**PROBLEM TO SOLVE**: Give again, exactly and only, the lines running from the one with "The height and" to the end of the material below; leave out pictures.

**DATA FOR PROCESSING**:

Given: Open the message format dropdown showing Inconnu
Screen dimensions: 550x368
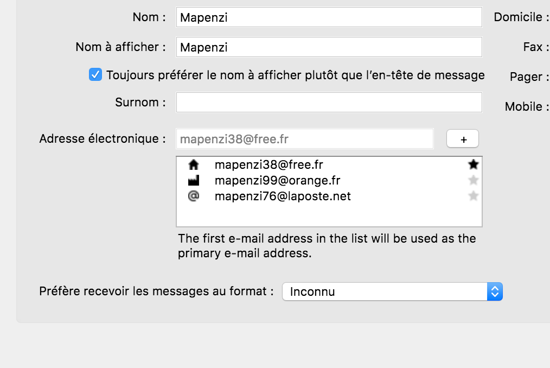Looking at the screenshot, I should [x=392, y=291].

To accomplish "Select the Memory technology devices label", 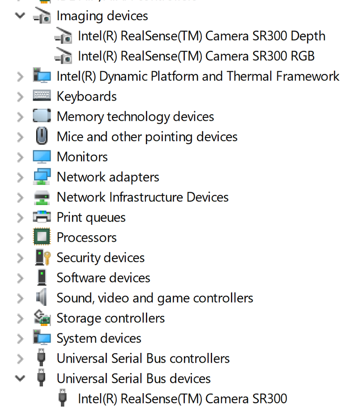I will (135, 117).
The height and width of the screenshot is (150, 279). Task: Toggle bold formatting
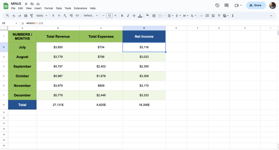point(122,16)
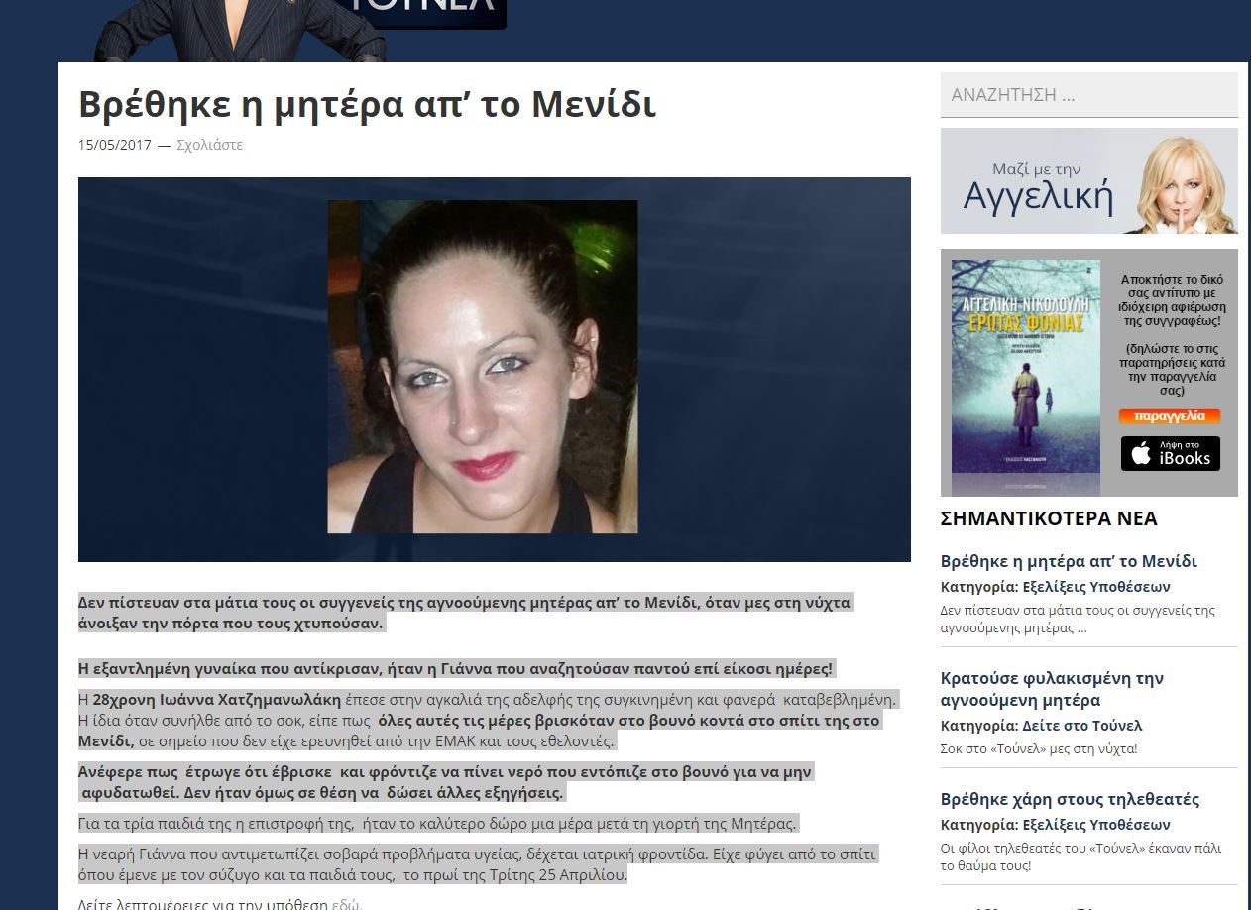Click the 'ΣΗΜΑΝΤΙΚΟΤΕΡΑ ΝΕΑ' sidebar heading
Viewport: 1251px width, 910px height.
pyautogui.click(x=1048, y=518)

**RESULT OF THE EXERCISE**:
The height and width of the screenshot is (150, 279). Task: Toggle bold formatting
point(122,16)
Click the 'ΣΗΜΑΝΤΙΚΟΤΕΡΑ ΝΕΑ' sidebar heading
Viewport: 1251px width, 910px height.
pyautogui.click(x=1048, y=518)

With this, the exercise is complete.